Il m’advint que je marchasse sans pain, du matin jusqu’au soir, entre Marcilhac-sur-Célé et Saint-Cirq-Lapopie, le ventre vide, tendu comme une prière. Chaque pas murmurait : “noli me tangere — ne me retiens pas, marche vers ce qui t’échappe”. Heureusement, à Bouziès, un pont abandonné me tendait encore ses rails. Grâce à lui, je traversai le Lot en ligne claire, les yeux déjà tournés vers Saint-Cirq-Lapopie.
2. L’Ascension serait-elle une fête triste ?
« A Dieu ! » chante l’Église à l’Ascension, mais, moi, j’entends « Adieu ! »
Adieu ! séparation, disparition, absence.
A Dieu ! Gloire dans le Ciel. Mais où ?...
Marie Noël, Notes intimes, Ascension.
L’Ascension pousse l’amour à bout par la privation de l’Aimé. Où sont les jardins et les prairies ? Voilà que l’Aimé appelle sa Bien-Aimée du milieu des rochers et des déserts les plus nus, où tout est horrible et affreux. Noli me tangere ! Selon la formule du cardinal de Bérulle (1), dans l’« école de l’amour séparant » : le Christ apporte un nouvel ordre d’amour dont Marie-Madeleine est l’incarnation.

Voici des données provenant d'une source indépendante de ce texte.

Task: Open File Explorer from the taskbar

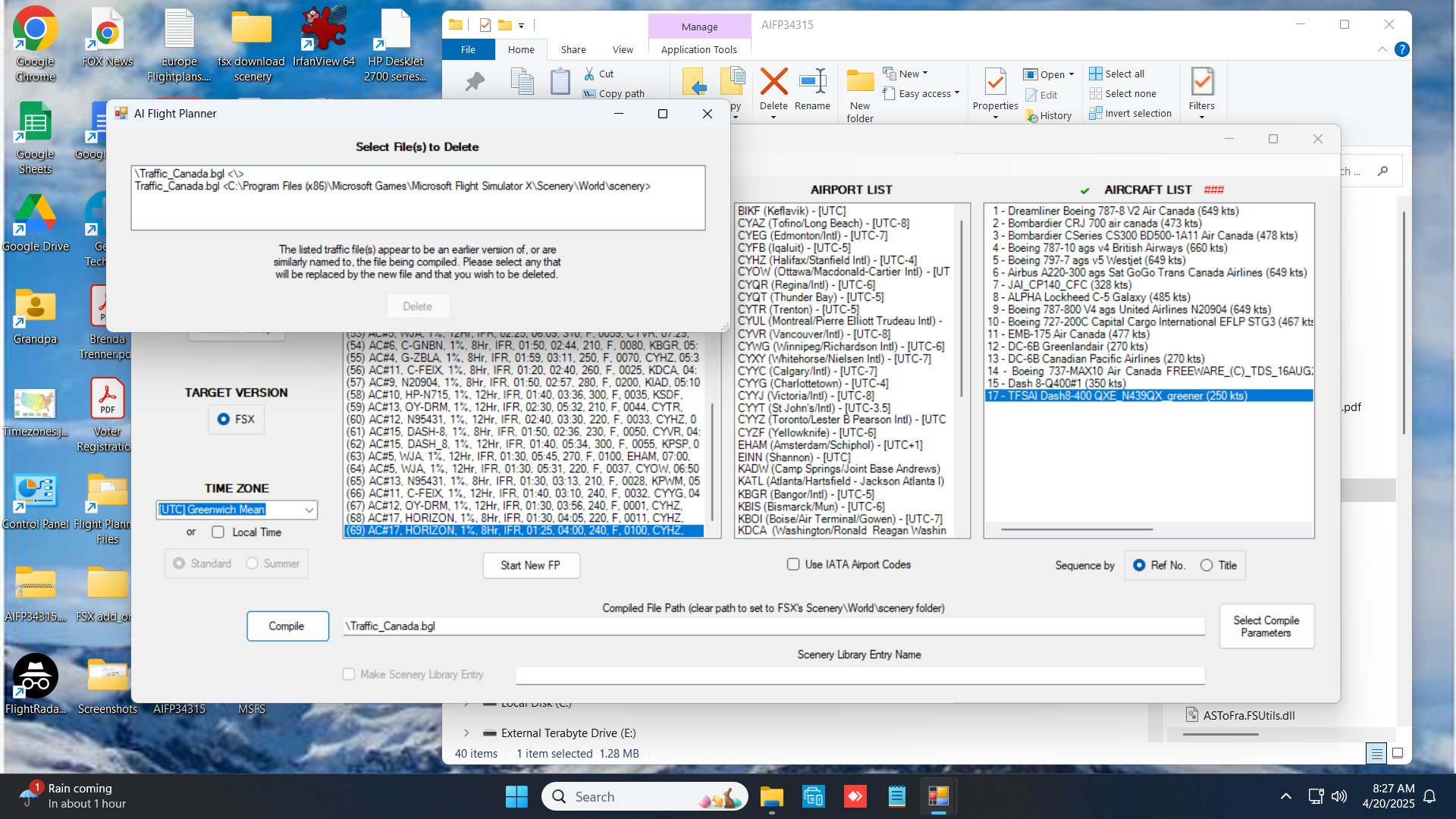Action: coord(771,797)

Pourtant, parole tuante et intolérable pour un cœur qui aime. Noli me tangere ! « Ne me touche pas » maintenant que je suis entre tes mains ; attends à me toucher quand je serai monté aux cieux. Mais comment vous toucher quand vous ne serez plus sur la terre, moi qui suis toujours en chemin ici-bas ? N’est-ce pas se jouer de l’amour que lui parler de la sorte ? Comment toucher l’Aimé auprès de son Père, Lui qui est au Ciel, et la Bien-Aimée, qui est toujours sur Terre ? L’amour n’est-il pas frustré de ce qu’il désire ? Ne se consume-t-il pas, ne s’épuise-t-il jusqu’à entrer en fureur et ne plus supporter la vie ?
Le baiser suspendu
Où es-tu, mon Bien-Aimé, Toi qui dis : Ne me touche pas ?
Où sont les bras, le souffle, le pas ?
Tu m’as laissée dans le jardin, avec la voix d’un vent,
et Tu es monté, sans regard, sans serment.
Je t’aimais avec mes larmes et ma chair,
Tu me réponds par la lumière d’un air.
Tu dis : Attends là, sur la Terre basse,
Je te prendrai quand l’heure sera pleine de grâce.
Mais moi, je brûle.
Je te veux.
Non en idée, mais en feu.
Et Tu dis : Aime-moi sans retour, sans gage, sans main.
Je suis monté pour t’arracher au besoin.
Je suis l’Aimé qu’on ne retient pas, l’Époux qui fuit pour être Dieu.
Et toi, reste là, fidèle, nue — sans preuve, sans lieu.
Alors je reste.
Et je t’aime.
Sans toi.
Réponse de l’Aimé monté au Ciel
(au pèlerin qui ne voit plus rien)
Je t’ai vu marcher là où Je ne suis plus visible.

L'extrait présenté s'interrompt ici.